It is my feeling that 20th-century human conditions demand a poetry of witness. In East Germany, South Africa, Guatemala, Cuba, Taiwan, South Korea, Czechoslovakia, Yugoslavia, the Soviet Union, Poland, Iran, Uruguay, El Salvador and Chile, poets who do present the real world and speak out on behalf of those who have been silenced are not permitted to perform. . . .

—Chris Llewellyn

Sri Lanka and India have been exceptional among Third-World countries in preserving a multi-party parliamentary system since gaining independence from their colonial master (Britain)—India in 1947, Sri Lanka in 1948. However, there have been two serious but abortive attempts to overturn the established order by violence in Sri Lanka.
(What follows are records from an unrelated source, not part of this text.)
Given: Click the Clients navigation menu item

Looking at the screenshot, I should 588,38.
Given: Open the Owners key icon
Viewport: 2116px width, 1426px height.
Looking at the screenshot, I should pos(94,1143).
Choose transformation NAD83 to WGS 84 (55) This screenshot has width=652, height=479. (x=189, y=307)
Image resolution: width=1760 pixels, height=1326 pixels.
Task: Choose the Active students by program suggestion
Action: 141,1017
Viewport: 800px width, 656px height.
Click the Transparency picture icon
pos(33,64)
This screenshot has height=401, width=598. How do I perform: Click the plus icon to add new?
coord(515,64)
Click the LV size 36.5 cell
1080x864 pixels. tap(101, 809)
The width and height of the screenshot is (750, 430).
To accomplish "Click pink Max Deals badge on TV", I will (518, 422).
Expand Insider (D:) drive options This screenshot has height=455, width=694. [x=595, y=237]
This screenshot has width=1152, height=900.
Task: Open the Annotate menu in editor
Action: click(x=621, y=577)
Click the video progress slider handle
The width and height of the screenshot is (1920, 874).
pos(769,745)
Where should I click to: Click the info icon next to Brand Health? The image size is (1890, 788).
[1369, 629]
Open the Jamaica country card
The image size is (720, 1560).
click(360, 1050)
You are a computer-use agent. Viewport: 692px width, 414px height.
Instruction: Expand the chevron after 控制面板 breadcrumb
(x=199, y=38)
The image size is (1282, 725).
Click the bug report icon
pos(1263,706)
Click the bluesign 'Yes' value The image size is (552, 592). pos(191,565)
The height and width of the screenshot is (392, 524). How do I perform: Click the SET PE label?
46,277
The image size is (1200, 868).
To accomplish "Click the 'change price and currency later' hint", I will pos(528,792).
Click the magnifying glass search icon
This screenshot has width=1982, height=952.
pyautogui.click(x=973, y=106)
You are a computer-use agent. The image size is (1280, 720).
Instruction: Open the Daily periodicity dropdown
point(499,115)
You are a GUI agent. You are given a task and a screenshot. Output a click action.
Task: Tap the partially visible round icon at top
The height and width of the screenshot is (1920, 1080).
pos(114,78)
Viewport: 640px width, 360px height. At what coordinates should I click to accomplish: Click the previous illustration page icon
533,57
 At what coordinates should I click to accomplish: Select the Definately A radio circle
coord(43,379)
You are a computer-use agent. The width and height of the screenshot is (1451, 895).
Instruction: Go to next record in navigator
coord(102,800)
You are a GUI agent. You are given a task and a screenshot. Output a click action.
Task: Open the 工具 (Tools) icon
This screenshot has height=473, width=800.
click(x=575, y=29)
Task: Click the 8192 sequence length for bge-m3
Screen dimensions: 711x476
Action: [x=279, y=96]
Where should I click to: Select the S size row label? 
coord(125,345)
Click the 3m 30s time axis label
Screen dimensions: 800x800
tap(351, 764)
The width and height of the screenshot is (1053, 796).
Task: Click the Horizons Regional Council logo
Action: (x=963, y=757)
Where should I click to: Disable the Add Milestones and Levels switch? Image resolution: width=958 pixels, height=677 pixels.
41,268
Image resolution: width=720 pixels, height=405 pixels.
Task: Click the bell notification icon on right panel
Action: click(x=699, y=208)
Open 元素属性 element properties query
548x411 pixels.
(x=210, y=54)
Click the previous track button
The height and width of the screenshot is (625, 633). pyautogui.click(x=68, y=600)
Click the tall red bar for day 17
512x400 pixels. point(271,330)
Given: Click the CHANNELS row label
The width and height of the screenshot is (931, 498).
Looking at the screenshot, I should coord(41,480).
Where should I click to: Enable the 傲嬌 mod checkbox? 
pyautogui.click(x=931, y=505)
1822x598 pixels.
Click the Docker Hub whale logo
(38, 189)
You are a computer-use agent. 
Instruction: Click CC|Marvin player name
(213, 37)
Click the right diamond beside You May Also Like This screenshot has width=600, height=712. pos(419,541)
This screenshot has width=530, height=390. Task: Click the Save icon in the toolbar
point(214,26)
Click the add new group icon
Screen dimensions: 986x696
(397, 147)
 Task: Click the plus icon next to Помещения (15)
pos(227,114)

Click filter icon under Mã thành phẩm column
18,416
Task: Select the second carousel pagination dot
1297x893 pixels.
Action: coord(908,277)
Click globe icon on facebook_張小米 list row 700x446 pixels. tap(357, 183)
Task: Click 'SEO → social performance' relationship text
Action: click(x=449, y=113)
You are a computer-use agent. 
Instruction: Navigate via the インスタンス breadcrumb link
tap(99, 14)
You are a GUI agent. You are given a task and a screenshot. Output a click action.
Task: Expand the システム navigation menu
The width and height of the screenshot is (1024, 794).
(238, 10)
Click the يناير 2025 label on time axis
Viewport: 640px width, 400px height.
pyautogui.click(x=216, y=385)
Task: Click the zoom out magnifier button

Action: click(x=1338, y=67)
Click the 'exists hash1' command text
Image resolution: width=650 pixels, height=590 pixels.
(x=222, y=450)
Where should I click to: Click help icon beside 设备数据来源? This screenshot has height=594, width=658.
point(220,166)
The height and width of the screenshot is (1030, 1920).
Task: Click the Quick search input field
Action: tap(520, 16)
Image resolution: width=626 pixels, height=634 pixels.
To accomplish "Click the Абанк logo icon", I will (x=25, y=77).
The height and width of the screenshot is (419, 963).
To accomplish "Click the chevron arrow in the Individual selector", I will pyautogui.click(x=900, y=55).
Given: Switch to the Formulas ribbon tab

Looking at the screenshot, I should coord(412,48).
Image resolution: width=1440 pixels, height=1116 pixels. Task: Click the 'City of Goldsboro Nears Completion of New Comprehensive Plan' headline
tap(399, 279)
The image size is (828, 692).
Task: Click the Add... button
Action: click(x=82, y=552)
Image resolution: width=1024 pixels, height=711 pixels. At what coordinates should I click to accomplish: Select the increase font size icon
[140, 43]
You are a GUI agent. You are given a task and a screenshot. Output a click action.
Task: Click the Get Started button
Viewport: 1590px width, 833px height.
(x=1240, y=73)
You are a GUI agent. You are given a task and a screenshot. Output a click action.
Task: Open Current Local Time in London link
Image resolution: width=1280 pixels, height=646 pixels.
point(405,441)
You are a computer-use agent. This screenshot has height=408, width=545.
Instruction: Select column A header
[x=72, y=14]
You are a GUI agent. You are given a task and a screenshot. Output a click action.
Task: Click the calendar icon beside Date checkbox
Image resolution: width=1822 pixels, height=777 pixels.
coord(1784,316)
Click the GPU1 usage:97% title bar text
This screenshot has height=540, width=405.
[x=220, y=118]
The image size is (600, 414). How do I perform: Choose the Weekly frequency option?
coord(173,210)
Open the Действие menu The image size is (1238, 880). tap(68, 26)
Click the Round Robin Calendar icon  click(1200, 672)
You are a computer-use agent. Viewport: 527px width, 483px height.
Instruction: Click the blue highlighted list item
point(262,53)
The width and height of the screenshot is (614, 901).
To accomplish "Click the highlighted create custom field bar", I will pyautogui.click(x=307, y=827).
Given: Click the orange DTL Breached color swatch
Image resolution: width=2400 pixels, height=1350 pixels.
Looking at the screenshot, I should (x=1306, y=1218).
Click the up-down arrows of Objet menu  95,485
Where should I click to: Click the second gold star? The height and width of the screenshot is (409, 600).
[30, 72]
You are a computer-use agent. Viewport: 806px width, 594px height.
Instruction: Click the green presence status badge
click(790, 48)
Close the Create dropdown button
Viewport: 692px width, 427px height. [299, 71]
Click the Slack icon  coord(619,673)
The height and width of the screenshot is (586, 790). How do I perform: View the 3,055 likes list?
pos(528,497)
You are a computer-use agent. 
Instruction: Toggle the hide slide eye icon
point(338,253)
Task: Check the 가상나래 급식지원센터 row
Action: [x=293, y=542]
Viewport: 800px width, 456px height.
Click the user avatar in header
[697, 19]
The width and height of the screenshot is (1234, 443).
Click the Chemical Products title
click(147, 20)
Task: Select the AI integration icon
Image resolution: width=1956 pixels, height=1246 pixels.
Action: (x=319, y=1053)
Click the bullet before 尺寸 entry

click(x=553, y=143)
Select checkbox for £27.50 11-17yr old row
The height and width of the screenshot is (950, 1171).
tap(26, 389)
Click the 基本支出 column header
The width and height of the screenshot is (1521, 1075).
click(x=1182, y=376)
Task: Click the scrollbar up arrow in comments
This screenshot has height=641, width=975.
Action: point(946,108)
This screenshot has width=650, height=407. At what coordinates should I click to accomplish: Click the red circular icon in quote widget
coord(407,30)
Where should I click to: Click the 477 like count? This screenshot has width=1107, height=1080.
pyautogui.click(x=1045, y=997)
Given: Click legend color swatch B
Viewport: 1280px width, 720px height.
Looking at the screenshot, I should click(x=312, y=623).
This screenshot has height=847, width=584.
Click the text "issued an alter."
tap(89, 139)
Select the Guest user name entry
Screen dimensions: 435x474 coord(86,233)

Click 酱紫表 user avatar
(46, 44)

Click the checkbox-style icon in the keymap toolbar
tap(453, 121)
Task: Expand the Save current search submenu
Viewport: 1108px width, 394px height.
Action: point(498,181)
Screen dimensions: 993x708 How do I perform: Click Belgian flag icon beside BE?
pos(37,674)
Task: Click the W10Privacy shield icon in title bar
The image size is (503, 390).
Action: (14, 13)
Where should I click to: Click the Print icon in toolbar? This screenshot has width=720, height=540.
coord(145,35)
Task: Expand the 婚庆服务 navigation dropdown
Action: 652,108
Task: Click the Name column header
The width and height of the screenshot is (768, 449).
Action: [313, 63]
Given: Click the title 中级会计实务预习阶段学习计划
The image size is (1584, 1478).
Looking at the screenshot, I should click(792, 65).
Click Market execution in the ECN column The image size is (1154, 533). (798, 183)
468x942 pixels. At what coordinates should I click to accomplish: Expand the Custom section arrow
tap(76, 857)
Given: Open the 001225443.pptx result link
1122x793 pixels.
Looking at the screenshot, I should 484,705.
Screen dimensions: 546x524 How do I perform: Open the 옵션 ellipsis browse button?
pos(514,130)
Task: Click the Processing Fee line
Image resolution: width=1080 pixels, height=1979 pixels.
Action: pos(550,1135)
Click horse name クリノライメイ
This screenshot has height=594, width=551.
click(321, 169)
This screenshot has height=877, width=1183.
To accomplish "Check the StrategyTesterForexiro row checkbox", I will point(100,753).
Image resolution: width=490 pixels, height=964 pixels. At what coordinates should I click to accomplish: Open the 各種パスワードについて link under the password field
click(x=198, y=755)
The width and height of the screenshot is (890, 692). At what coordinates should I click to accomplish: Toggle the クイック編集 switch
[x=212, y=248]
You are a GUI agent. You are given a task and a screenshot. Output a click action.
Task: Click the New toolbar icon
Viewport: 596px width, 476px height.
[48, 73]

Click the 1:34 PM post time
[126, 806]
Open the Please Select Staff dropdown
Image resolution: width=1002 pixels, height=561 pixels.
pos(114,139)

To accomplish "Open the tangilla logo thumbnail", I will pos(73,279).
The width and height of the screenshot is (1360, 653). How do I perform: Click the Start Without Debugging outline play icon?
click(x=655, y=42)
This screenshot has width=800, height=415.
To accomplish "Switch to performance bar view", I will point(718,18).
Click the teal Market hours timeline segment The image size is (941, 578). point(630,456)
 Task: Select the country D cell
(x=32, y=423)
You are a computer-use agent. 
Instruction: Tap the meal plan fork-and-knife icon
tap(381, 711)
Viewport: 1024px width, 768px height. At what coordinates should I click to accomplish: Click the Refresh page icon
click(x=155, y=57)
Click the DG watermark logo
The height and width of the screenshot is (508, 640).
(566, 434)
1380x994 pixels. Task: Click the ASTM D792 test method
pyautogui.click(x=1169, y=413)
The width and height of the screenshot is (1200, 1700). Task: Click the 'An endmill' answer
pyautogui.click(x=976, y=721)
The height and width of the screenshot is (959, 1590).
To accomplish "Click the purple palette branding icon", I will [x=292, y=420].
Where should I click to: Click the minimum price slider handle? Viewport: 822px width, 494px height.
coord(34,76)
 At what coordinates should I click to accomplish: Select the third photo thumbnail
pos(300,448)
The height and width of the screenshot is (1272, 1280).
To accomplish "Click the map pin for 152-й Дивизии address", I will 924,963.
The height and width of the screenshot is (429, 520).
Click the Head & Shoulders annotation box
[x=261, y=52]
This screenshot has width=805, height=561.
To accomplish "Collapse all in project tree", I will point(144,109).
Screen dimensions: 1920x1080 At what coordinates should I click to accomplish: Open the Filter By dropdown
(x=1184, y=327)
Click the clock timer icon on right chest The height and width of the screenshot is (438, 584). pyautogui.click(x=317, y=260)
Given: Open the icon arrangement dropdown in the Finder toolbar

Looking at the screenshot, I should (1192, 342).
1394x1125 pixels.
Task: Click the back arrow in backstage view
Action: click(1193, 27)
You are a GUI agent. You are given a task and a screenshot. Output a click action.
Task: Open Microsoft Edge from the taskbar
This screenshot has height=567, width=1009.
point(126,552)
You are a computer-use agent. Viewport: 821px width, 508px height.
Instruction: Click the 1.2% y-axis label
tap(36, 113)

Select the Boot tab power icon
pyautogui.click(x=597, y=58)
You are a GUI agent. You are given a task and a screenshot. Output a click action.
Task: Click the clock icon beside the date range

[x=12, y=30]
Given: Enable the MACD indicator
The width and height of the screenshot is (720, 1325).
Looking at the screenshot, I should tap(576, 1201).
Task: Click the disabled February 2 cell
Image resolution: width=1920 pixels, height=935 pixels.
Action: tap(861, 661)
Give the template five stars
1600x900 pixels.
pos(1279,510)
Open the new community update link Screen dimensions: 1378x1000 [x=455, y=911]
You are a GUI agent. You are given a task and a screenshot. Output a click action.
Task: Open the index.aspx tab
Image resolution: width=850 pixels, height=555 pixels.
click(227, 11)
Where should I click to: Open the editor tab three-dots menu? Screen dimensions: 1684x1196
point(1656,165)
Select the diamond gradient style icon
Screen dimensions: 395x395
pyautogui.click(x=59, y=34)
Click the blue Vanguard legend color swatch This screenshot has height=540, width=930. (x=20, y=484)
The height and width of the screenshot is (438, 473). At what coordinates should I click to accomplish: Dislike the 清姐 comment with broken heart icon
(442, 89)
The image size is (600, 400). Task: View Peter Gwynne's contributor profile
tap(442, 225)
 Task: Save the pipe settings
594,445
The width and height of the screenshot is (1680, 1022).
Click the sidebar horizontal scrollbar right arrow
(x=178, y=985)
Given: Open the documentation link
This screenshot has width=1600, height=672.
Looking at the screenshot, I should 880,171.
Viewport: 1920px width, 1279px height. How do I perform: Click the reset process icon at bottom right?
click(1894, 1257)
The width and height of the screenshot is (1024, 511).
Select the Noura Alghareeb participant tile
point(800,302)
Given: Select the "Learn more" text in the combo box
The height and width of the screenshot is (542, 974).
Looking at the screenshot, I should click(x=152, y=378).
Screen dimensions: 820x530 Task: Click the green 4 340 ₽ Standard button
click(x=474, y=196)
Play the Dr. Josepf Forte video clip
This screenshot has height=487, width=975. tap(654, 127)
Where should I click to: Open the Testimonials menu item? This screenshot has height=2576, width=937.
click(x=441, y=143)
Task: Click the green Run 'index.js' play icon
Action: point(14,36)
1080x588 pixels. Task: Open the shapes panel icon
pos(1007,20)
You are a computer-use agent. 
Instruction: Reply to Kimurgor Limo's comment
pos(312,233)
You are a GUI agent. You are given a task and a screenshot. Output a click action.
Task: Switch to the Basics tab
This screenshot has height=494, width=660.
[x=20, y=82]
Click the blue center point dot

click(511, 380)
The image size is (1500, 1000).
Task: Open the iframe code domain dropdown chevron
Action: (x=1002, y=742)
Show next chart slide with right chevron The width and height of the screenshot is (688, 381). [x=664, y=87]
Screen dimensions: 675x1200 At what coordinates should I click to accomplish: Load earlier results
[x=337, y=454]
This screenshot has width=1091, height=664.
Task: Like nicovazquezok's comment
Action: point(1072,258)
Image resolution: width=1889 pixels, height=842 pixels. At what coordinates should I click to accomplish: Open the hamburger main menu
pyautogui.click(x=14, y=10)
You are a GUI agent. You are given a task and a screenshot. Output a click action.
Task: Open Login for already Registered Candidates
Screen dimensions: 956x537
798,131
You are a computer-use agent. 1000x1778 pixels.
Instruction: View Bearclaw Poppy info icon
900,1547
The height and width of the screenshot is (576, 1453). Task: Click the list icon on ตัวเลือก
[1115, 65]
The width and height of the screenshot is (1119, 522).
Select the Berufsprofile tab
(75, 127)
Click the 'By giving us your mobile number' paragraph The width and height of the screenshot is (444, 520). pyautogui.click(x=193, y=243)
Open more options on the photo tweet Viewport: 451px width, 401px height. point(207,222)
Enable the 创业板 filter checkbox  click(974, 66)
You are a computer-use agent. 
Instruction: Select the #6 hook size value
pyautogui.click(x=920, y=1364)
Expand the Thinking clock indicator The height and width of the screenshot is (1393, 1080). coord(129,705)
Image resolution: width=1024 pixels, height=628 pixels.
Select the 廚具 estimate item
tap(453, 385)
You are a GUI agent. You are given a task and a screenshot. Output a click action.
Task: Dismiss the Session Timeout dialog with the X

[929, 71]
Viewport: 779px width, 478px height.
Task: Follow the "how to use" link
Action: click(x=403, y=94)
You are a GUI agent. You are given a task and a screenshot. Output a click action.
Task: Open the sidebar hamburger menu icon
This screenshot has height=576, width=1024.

Oddly enough what may appear to be such an instance, in 1959 when Prime Minister Mr. S. W. R. D. Bandaranaike was assassinated, was in fact a consequence of conflicts within his own party. In 1962 a few high-ranking officers of the police and armed services planned a coup and were arrested before the coup took place. In April 1971, there occurred the only planned and organized uprising against the [End Page 131] government of the day. The insurrection was confined mainly to the rural Sinhalese youth, but it appeared on a scale hitherto unprecedented in Sri Lanka's modern history. It "shook not only our complacency but our conscience" (de Silva 69) and has been the most traumatic single event in recent years to have spurred creative writing in English. The ethnic issue that has surfaced periodically has assumed in its present manifestation more fearful and far more intractable dimensions, but it has produced so far much less fruitful results in the field of imaginative writing because (predictably) what emerges is the exposition of entrenched attitudes, pacific or otherwise, rather than imaginative explorations.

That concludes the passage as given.